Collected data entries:
------------------------------------------------

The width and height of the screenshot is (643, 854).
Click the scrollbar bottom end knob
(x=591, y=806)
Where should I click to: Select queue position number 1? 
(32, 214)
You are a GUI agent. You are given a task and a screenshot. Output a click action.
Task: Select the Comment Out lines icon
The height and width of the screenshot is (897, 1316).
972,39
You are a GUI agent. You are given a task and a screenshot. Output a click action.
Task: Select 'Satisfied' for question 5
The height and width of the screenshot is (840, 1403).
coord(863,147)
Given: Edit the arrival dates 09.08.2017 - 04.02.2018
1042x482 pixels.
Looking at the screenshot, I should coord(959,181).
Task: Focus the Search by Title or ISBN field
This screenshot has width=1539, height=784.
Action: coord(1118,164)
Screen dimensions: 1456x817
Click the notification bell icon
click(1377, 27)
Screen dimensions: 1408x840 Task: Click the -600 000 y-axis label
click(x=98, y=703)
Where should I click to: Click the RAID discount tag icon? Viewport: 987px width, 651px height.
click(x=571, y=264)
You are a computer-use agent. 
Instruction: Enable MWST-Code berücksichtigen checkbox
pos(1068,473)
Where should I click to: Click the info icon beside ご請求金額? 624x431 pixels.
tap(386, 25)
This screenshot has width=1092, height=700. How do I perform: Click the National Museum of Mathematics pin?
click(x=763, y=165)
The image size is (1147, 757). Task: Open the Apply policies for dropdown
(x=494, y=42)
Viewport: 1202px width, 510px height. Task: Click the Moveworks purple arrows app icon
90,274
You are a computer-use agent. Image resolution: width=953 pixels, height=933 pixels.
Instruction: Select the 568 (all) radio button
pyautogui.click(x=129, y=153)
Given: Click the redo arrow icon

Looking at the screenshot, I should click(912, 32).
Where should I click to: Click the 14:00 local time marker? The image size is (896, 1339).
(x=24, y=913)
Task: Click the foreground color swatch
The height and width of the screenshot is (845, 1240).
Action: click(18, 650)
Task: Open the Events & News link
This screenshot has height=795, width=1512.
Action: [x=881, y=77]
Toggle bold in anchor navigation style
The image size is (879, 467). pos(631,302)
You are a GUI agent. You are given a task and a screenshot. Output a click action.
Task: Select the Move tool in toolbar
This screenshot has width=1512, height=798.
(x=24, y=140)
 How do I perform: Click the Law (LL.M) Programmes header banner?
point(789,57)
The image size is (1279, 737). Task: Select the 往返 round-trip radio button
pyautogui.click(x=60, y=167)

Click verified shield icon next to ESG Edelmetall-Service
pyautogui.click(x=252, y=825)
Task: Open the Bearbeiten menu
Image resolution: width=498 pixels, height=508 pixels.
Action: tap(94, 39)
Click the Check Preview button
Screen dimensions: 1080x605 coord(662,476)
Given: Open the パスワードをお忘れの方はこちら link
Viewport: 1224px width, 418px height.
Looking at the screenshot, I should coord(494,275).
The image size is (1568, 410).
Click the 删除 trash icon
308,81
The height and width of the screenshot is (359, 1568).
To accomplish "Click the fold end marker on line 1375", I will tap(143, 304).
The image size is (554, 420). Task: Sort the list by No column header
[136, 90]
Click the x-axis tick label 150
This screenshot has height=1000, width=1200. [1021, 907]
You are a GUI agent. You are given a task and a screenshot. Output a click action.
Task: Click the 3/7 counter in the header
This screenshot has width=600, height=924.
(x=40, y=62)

------------------------------------------------

Task requirements -
Please return the records above in their exact form.

Your solution -
The width and height of the screenshot is (643, 854).
Click the scrollbar bottom end knob
(x=591, y=806)
Where should I click to: Select queue position number 1? 
(32, 214)
You are a GUI agent. You are given a task and a screenshot. Output a click action.
Task: Select the Comment Out lines icon
The height and width of the screenshot is (897, 1316).
972,39
You are a GUI agent. You are given a task and a screenshot. Output a click action.
Task: Select 'Satisfied' for question 5
The height and width of the screenshot is (840, 1403).
coord(863,147)
Given: Edit the arrival dates 09.08.2017 - 04.02.2018
1042x482 pixels.
Looking at the screenshot, I should coord(959,181).
Task: Focus the Search by Title or ISBN field
This screenshot has width=1539, height=784.
Action: coord(1118,164)
Screen dimensions: 1456x817
Click the notification bell icon
click(1377, 27)
Screen dimensions: 1408x840 Task: Click the -600 000 y-axis label
click(x=98, y=703)
Where should I click to: Click the RAID discount tag icon? Viewport: 987px width, 651px height.
click(x=571, y=264)
You are a computer-use agent. 
Instruction: Enable MWST-Code berücksichtigen checkbox
pos(1068,473)
Where should I click to: Click the info icon beside ご請求金額? 624x431 pixels.
tap(386, 25)
This screenshot has width=1092, height=700. How do I perform: Click the National Museum of Mathematics pin?
click(x=763, y=165)
The image size is (1147, 757). Task: Open the Apply policies for dropdown
(x=494, y=42)
Viewport: 1202px width, 510px height. Task: Click the Moveworks purple arrows app icon
90,274
You are a computer-use agent. Image resolution: width=953 pixels, height=933 pixels.
Instruction: Select the 568 (all) radio button
pyautogui.click(x=129, y=153)
Given: Click the redo arrow icon

Looking at the screenshot, I should click(912, 32).
Where should I click to: Click the 14:00 local time marker? The image size is (896, 1339).
(x=24, y=913)
Task: Click the foreground color swatch
The height and width of the screenshot is (845, 1240).
Action: click(18, 650)
Task: Open the Events & News link
This screenshot has height=795, width=1512.
Action: [x=881, y=77]
Toggle bold in anchor navigation style
The image size is (879, 467). pos(631,302)
You are a GUI agent. You are given a task and a screenshot. Output a click action.
Task: Select the Move tool in toolbar
This screenshot has width=1512, height=798.
(x=24, y=140)
 How do I perform: Click the Law (LL.M) Programmes header banner?
point(789,57)
The image size is (1279, 737). Task: Select the 往返 round-trip radio button
pyautogui.click(x=60, y=167)

Click verified shield icon next to ESG Edelmetall-Service
pyautogui.click(x=252, y=825)
Task: Open the Bearbeiten menu
Image resolution: width=498 pixels, height=508 pixels.
Action: tap(94, 39)
Click the Check Preview button
Screen dimensions: 1080x605 coord(662,476)
Given: Open the パスワードをお忘れの方はこちら link
Viewport: 1224px width, 418px height.
Looking at the screenshot, I should coord(494,275).
The image size is (1568, 410).
Click the 删除 trash icon
308,81
The height and width of the screenshot is (359, 1568).
To accomplish "Click the fold end marker on line 1375", I will tap(143, 304).
The image size is (554, 420). Task: Sort the list by No column header
[136, 90]
Click the x-axis tick label 150
This screenshot has height=1000, width=1200. [1021, 907]
You are a GUI agent. You are given a task and a screenshot. Output a click action.
Task: Click the 3/7 counter in the header
This screenshot has width=600, height=924.
(x=40, y=62)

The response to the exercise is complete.